A vacina contra a gripe estomacal evita o diabetes tipo 1?

O rotavírus é a principal causa de gastroenterite (gripe estomacal) em bebês em todo o mundo. A mortalidade relacionada à gastroenterite em bebês diminuiu substancialmente desde o advento da vacinação contra o rotavírus. No entanto, um efeito surpreendente da vacinação observada foi uma redução de 15% no risco de diabetes tipo 1 em crianças vacinadas.

Verificou-se que uma vacinação completa contra o rotavírus nos primeiros meses de vida reduz o risco de desenvolver diabetes tipo 1 mais tarde.

O que é gripe estomacal?

A gripe estomacal é um tipo de infecção do trato gastrointestinal causada por vários tipos de vírus, incluindo rotavírus e norovírus. Embora em adultos a infecção por rotavírus permaneça principalmente assintomática, pode ser fatal em bebês, crianças pequenas, idosos e pacientes com um sistema imunológico comprometido.

Como não existe tratamento específico para a gripe estomacal, a vacinação é a melhor maneira de prevenir a infecção. Existem dois tipos principais de vacinas contra o rotavírus: uma é administrada em três doses aos dois meses, quatro meses e seis meses de idade, e a outra é administrada em duas doses aos dois e quatro meses de idade. De acordo com os Centros de Controle e Prevenção de Doenças, a vacinação contra rotavírus deve ser concluída antes que os bebês tenham oito meses de idade.  

Segundo os estudos, a vacinação contra vírus da gripe estomacal reduz bastante o risco de os bebês ficarem gravemente doentes e precisarem de hospitalização. Verificou-se que a vacinação com rotavírus reduz o risco de hospitalização relacionada à gripe estomacal e a outras razões relacionadas à hospitalização em 94% e 31%, respectivamente.

Vacina contra a gripe no estômago

Como a vacina contra a gripe estomacal está relacionada ao diabetes tipo 1?

Um estudo recente envolvendo 1.474.535 crianças revelou que, em comparação com crianças não vacinadas, crianças vacinadas com rotavírus têm um risco 33% menor de desenvolver diabetes tipo 1 mais tarde na vida. Da mesma forma, um estudo australiano afirmou que há uma redução de 14% na incidência de diabetes tipo 1 após a introdução do programa de vacinação contra rotavírus em 2007.

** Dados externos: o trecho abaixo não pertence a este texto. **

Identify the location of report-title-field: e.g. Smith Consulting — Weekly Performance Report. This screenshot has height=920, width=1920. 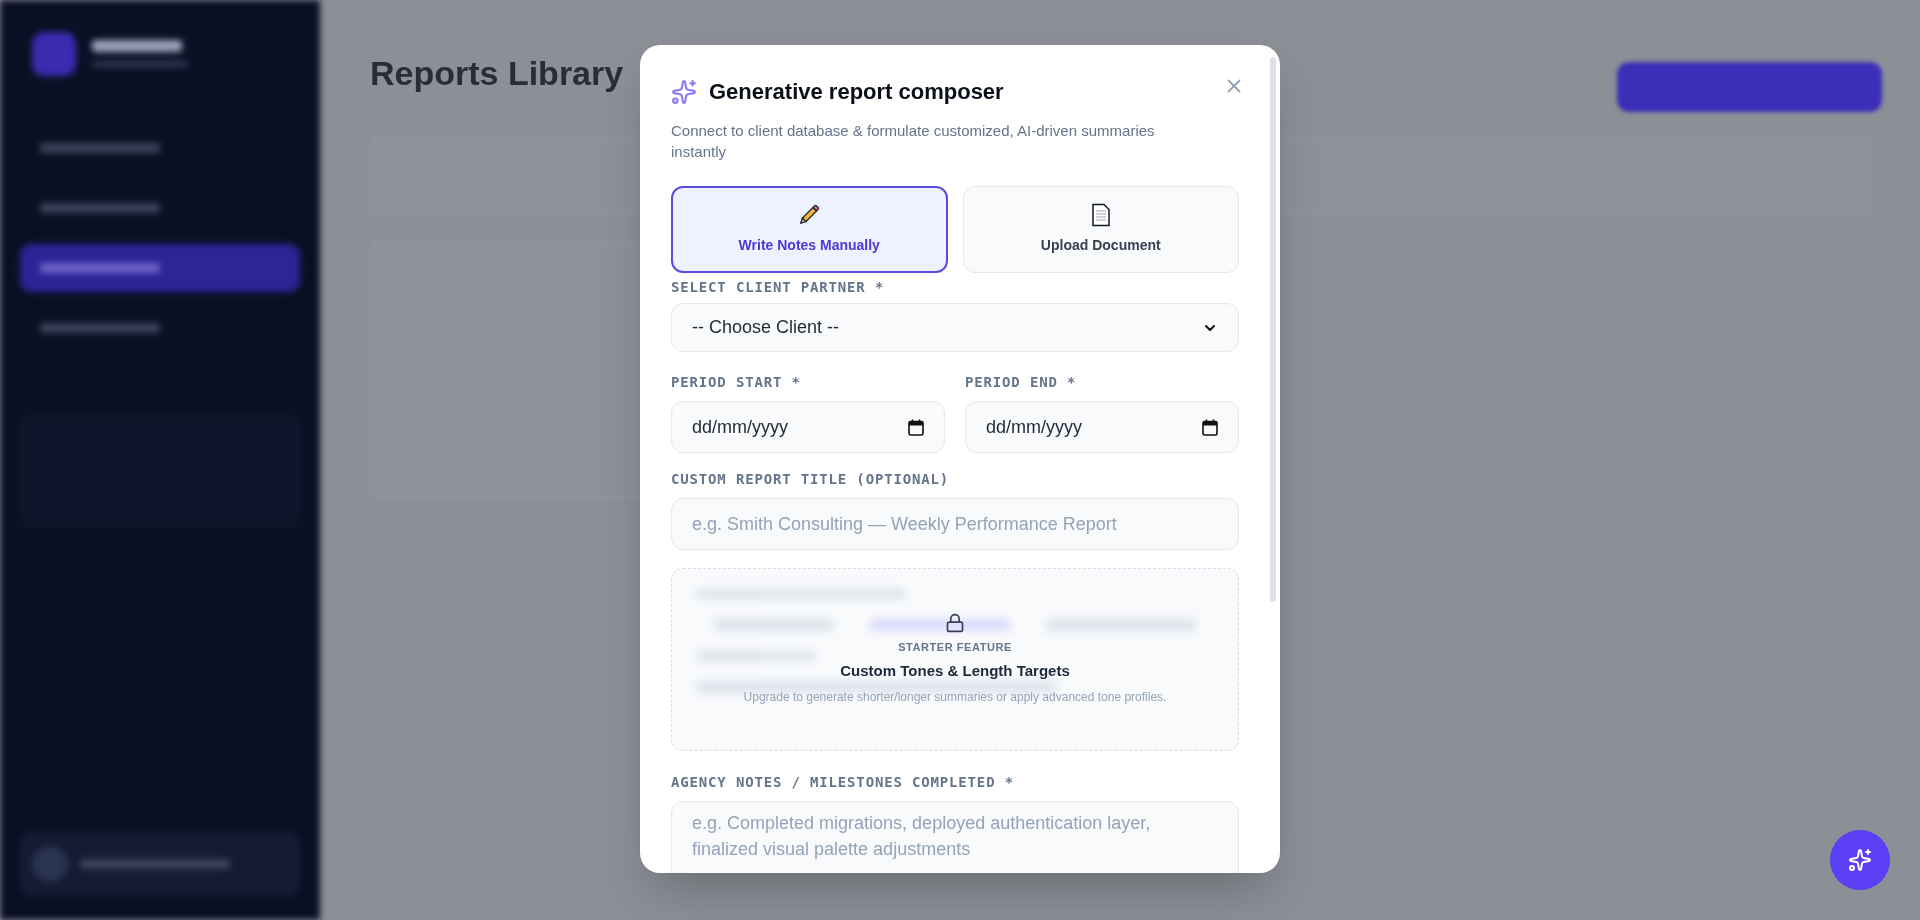
(955, 524).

De acordo com alguns estudos, o risco de diabetes tipo 1 é particularmente menor em crianças vacinadas com as três doses da vacina pentavalente em comparação com aquelas vacinadas com duas doses da vacina monovalente. A vacina pentavalente é mais eficaz, pois fornece proteção contra cinco tipos de rotavírus. Por outro lado, a vacina monovalente é eficaz contra apenas um tipo de rotavírus.

O risco de diabetes tipo 1 em crianças que iniciaram a vacinação, mas não receberam todas as doses, foi o mesmo que em crianças que não receberam a vacinação contra rotavírus. Nesse contexto, uma coisa importante a lembrar é que algumas crianças que completaram todo o processo de vacinação contra rotavírus ainda podem desenvolver diabetes tipo 1. Isso indica que existem outros fatores associados responsáveis ​​pela patogênese da doença.  

Também existem estudos contraditórios que não encontraram associação entre a vacinação contra o rotavírus e o risco de diabetes tipo 1 na infância e adolescência. Realizado entre 2001 e 2003, o Ensaio de Eficácia e Segurança do Rotavírus estudou crianças participantes vacinadas com a vacina RotaTeq ou com placebo. Os resultados de um questionário enviado aos pais dos participantes em 2015 revelaram que a prevalência de diabetes tipo 1 foi semelhante no grupo placebo e no grupo vacinal.

Como o rotavírus desencadeia diabetes tipo 1?

Embora não exista associação direta comprovada de causa e efeito entre a vacinação com rotavírus e o diabetes tipo 1, a apoptose induzida por rotavírus (um tipo de morte celular programada) das células beta pancreáticas pode ser um fator causal vital para o desenvolvimento de diabetes tipo 1. Em pessoas com diabetes tipo 1, as células beta, responsáveis ​​pela produção de insulina, não funcionam adequadamente, levando a uma redução nos níveis de insulina no sangue e no metabolismo anormal da glicose.

Além disso, peptídeos de rotavírus compartilham algumas seqüências semelhantes com peptídeos de epítopos de células T nos autoantígenos das ilhotas pancreáticas, que podem desencadear a autoimunidade das células beta. Estudos descobriram que a infecção por rotavírus está associada a um alto nível sérico de auto-anticorpos para ilhotas, o que está significativamente associado ao aparecimento de diabetes tipo 1.